> TASK:
An exact copy of every record, without the pictures, is what should come back.

> TASK INPUTS:
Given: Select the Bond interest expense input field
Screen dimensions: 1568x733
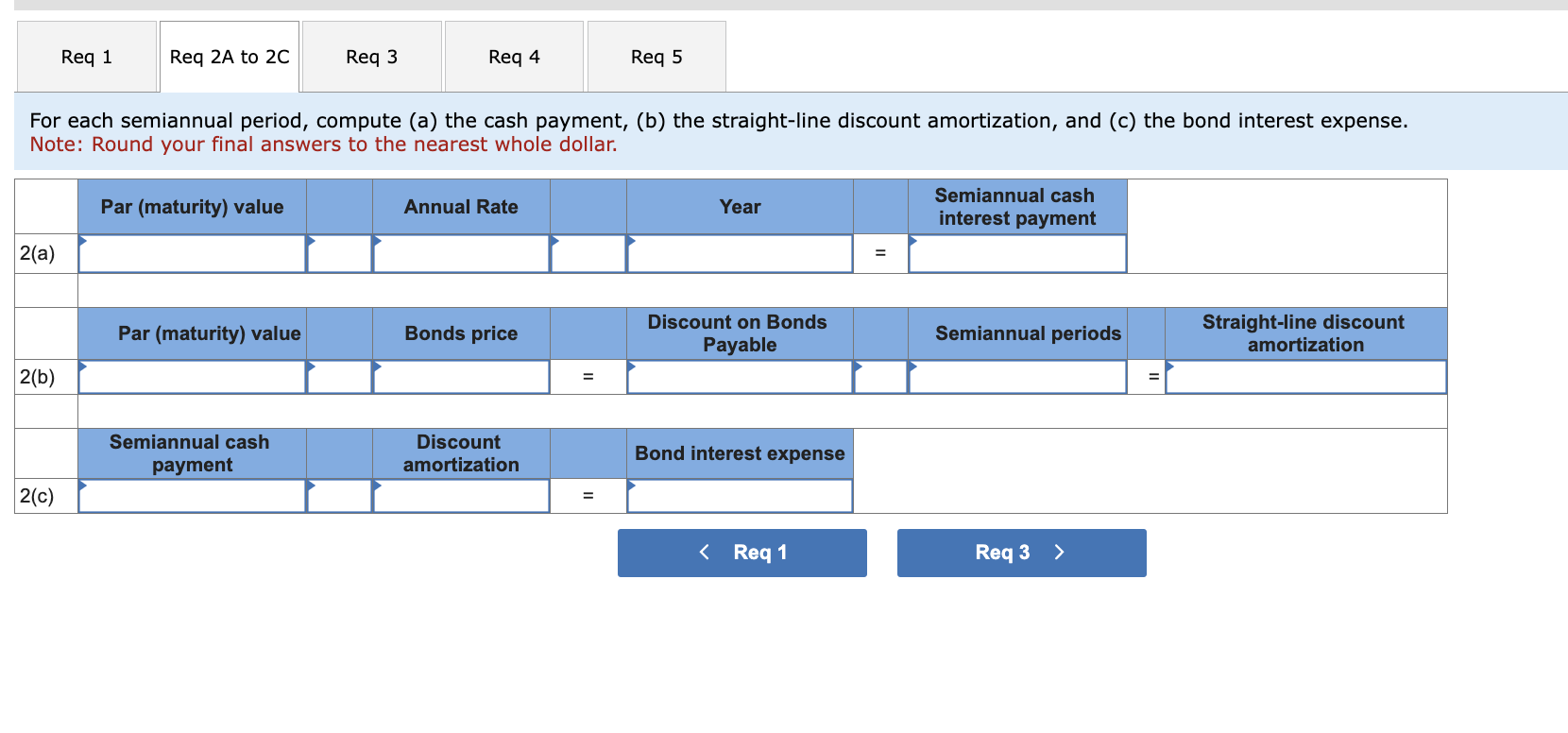Looking at the screenshot, I should coord(739,494).
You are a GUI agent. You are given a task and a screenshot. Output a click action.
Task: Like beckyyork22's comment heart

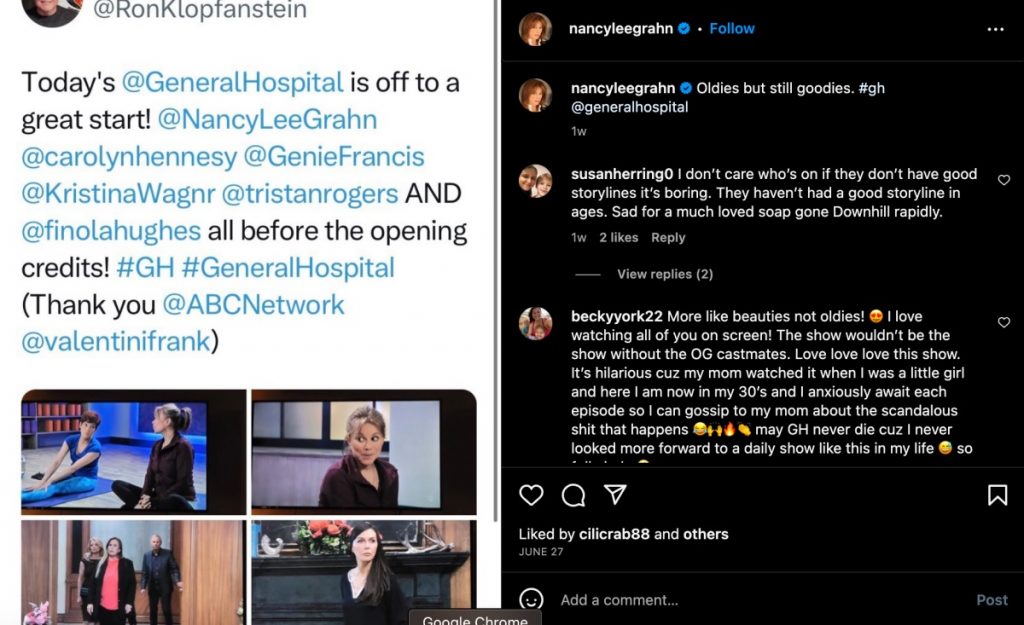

> EXERCISE OUTPUT:
Given: Select the Bond interest expense input field
Screen dimensions: 1568x733
Looking at the screenshot, I should coord(739,494).
You are a GUI agent. You are given a task and a screenshot. Output a click action.
Task: Like beckyyork22's comment heart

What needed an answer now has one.